(Stored data entries)
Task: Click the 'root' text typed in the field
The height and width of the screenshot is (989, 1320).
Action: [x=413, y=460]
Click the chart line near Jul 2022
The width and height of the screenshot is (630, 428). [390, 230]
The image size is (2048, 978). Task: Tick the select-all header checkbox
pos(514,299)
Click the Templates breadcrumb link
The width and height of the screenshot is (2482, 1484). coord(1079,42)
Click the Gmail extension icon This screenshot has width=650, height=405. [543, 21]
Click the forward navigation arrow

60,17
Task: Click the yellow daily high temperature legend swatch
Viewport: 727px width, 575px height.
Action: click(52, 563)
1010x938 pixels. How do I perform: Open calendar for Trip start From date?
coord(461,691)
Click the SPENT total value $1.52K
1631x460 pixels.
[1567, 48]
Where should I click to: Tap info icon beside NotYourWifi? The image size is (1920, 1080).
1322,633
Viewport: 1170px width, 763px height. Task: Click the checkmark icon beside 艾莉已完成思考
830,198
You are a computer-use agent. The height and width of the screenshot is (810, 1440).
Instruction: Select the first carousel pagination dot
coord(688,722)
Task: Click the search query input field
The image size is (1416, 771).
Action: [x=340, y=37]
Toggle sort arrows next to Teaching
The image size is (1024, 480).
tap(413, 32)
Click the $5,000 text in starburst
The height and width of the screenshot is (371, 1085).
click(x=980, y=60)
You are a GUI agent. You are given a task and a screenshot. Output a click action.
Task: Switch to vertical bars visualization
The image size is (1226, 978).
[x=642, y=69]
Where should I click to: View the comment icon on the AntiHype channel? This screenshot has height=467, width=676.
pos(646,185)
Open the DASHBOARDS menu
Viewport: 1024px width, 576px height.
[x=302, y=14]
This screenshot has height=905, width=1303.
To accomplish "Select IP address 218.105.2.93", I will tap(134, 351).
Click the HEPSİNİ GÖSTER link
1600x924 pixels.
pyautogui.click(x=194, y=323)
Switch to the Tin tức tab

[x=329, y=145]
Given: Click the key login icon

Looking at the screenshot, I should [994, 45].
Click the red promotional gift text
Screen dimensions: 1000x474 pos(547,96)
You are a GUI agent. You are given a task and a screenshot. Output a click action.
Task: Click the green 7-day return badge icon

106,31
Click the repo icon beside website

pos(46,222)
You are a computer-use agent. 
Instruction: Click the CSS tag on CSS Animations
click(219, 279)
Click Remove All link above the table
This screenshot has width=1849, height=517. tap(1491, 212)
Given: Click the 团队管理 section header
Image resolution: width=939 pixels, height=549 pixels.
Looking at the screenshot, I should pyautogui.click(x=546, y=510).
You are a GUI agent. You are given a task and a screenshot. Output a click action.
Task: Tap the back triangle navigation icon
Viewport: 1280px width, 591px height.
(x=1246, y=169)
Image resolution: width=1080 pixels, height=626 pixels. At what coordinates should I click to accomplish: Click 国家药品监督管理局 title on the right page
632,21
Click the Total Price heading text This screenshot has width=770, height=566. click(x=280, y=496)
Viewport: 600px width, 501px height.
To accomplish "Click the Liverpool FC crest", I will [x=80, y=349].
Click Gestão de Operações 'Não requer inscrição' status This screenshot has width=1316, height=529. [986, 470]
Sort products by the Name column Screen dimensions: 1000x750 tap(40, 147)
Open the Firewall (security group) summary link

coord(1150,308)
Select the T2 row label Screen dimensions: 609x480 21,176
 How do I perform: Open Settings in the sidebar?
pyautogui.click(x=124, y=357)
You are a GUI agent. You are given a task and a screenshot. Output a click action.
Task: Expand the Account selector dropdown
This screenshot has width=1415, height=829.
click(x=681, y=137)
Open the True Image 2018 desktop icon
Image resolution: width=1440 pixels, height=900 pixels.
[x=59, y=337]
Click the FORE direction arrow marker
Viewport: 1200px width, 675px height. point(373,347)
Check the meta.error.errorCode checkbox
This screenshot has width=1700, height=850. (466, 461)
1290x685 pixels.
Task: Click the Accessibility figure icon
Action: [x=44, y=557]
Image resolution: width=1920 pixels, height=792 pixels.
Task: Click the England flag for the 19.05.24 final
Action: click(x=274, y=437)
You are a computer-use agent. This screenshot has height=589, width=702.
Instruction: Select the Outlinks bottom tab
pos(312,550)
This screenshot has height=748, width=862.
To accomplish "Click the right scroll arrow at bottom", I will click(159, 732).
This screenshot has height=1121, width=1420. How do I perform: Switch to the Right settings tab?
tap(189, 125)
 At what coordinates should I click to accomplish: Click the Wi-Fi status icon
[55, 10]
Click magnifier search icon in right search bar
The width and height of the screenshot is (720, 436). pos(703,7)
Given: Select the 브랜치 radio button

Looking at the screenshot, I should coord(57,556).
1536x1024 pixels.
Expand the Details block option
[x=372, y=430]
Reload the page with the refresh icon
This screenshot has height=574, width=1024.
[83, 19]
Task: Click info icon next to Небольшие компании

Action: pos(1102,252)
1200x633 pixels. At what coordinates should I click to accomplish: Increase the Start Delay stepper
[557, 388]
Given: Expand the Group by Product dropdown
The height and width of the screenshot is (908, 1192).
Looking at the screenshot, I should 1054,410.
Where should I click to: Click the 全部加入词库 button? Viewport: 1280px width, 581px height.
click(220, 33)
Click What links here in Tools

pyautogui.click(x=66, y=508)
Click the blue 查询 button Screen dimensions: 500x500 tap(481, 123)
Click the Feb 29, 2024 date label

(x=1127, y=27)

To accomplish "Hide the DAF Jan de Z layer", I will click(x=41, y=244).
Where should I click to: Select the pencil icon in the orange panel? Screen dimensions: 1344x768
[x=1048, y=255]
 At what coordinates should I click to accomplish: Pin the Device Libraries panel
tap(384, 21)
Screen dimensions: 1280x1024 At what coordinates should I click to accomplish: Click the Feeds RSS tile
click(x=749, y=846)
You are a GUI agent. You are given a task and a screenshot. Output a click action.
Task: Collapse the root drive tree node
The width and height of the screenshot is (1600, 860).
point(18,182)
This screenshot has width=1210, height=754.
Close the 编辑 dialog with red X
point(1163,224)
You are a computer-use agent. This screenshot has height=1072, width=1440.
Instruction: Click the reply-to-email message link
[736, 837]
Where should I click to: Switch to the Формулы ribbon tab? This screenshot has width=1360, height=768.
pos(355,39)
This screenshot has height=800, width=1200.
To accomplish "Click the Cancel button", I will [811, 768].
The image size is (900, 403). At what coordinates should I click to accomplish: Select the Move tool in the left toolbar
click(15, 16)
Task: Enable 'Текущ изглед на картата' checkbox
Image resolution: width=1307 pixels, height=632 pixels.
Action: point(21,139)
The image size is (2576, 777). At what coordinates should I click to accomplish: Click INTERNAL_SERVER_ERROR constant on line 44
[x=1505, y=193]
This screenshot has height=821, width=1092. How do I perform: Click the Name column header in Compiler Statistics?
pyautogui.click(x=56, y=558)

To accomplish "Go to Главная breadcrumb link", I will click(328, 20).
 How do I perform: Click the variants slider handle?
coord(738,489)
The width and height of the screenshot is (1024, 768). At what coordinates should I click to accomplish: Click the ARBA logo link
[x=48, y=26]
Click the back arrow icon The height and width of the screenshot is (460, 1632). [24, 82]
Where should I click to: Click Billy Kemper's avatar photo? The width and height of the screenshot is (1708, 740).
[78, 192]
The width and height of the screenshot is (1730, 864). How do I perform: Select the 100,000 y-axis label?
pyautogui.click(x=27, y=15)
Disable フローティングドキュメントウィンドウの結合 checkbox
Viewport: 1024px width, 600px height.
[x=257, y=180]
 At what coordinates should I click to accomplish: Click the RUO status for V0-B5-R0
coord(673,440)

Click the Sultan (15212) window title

_EXERCISE REQUIREMENTS_:
Select every line of the records holding the string "root".

_SOLUTION_:
Task: Click the 'root' text typed in the field
Task: Collapse the root drive tree node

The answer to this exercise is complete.